In LIFE AND OTHER INCONVENIENCES (August 6!), there’s a big old house on the water in Connecticut. It has a name—Sheerwater—and is based on an actual house that was for sale a few years back when I was just forming the book. It has twenty-two rooms, a turret, a yoga studio and ten acres of land on a rocky point overlooking Long Island Sound.

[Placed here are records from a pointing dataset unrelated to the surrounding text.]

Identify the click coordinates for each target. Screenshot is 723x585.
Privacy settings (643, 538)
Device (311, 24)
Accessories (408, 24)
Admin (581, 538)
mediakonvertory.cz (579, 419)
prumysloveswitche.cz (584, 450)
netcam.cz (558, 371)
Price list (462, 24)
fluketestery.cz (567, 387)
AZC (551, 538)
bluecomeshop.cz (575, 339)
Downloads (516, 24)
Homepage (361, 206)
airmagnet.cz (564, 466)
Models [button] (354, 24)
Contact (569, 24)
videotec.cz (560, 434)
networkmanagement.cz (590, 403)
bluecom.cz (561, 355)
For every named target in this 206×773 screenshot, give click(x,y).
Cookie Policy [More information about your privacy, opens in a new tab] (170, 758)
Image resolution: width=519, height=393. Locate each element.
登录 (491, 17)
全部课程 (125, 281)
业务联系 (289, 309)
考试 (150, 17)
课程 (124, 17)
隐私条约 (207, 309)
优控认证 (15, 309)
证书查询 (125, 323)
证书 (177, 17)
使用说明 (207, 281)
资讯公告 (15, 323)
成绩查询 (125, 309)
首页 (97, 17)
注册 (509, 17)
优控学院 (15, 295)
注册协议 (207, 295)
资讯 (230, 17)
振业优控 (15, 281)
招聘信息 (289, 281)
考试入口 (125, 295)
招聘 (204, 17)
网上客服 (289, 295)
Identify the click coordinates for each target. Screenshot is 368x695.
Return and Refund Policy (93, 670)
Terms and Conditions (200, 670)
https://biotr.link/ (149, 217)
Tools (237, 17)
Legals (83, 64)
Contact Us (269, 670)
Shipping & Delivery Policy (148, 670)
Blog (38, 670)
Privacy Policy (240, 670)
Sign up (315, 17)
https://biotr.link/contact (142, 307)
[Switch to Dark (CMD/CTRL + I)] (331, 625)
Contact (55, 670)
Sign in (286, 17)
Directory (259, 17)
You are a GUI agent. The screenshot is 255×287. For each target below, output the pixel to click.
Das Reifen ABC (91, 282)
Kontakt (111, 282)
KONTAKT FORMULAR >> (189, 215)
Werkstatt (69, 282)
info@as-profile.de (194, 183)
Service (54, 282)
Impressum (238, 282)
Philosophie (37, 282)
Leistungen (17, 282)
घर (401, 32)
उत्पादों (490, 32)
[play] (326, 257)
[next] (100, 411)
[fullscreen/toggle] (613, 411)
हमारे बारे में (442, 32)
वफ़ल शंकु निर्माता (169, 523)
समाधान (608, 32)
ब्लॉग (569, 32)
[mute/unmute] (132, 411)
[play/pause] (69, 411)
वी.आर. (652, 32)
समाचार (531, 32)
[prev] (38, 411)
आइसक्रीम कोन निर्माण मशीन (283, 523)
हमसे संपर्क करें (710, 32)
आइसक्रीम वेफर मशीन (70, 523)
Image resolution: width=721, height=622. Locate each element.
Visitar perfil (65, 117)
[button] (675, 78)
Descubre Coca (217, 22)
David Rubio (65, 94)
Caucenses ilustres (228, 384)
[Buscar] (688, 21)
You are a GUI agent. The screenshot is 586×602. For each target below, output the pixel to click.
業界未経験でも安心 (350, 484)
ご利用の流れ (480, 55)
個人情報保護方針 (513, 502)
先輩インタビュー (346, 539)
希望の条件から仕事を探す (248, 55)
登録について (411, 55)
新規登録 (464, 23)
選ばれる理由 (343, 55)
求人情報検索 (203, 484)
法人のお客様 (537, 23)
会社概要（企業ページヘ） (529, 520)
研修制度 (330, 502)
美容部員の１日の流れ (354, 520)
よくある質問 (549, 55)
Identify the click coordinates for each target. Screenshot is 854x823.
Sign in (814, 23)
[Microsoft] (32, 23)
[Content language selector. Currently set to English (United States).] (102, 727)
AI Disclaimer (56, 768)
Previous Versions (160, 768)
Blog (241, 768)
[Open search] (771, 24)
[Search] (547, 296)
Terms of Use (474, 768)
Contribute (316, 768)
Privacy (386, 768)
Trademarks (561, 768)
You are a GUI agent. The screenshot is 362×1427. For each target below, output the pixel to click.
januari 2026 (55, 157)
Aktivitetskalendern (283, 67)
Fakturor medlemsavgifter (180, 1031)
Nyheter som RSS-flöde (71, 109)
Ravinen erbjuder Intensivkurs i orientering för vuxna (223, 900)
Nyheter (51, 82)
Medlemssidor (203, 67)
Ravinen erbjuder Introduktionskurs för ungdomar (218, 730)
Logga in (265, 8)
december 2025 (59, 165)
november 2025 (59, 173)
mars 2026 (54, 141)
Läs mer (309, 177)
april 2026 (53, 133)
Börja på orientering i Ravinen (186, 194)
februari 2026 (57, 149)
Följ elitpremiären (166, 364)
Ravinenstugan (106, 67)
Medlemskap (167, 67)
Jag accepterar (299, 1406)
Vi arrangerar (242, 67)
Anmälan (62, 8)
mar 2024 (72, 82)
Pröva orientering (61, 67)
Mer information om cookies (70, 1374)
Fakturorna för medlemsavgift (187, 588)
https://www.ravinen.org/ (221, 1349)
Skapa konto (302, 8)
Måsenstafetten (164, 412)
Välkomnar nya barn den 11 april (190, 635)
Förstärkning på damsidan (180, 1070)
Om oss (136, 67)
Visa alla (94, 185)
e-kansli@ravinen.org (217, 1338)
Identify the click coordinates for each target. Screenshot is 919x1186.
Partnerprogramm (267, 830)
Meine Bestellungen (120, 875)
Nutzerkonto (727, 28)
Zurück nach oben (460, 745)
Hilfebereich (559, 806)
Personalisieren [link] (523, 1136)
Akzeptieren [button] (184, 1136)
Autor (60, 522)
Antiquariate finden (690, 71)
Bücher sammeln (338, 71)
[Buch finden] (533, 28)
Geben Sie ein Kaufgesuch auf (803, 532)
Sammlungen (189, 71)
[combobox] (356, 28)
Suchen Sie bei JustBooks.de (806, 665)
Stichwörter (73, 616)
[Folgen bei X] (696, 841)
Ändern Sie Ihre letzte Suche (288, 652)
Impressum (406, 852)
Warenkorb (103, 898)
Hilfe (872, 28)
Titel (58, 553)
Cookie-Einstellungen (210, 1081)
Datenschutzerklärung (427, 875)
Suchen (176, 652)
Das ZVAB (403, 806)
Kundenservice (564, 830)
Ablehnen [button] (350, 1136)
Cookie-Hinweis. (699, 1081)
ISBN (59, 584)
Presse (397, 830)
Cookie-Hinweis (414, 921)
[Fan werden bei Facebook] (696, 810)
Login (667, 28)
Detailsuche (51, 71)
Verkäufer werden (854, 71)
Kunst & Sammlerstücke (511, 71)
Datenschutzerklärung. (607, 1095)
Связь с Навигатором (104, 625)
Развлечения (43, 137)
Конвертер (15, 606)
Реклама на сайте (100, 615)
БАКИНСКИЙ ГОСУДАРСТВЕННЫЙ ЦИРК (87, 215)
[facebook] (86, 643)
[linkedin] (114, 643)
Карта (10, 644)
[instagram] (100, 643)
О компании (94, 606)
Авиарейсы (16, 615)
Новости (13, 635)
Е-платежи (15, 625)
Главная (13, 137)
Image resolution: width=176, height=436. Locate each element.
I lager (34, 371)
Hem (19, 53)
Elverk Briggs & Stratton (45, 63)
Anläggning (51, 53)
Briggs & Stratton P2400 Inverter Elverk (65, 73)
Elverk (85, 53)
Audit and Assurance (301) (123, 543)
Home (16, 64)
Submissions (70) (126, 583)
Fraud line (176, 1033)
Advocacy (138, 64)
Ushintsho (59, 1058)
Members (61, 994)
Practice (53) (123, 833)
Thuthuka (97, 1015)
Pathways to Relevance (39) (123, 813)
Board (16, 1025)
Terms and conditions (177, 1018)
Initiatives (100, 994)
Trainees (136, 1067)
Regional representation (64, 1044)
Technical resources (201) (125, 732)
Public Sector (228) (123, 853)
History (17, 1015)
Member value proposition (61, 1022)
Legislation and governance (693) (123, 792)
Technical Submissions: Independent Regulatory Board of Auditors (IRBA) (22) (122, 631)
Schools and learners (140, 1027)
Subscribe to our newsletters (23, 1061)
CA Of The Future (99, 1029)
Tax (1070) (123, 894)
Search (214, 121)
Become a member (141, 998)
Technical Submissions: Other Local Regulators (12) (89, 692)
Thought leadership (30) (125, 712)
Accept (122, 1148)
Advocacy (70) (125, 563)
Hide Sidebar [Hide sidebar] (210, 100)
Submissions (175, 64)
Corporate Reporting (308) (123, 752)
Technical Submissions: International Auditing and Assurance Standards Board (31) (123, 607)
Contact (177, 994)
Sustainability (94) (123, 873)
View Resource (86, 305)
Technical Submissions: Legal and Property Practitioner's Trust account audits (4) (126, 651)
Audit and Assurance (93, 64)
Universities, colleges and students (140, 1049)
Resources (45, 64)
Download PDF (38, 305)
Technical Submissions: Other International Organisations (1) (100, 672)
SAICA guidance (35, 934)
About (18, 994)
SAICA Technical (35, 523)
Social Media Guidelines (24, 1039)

When I was sixteen, I babysat for a wealthy Connecticut family, and I got to go to such a house for a party, where my job was the herd the children and save their ickle lives should they fall off the private dock. I did so admirably, as I recall…no fatalities, lots of happy kids. But I remember my wonder, even then, at the fact that this family had a massive, beautiful house on the water. I wondered how the heck anyone could afford such a place, let alone as a second (or third) home. It was so beautiful. If it had been mine, I thought, I’d just sit there and look at the ocean and never leave.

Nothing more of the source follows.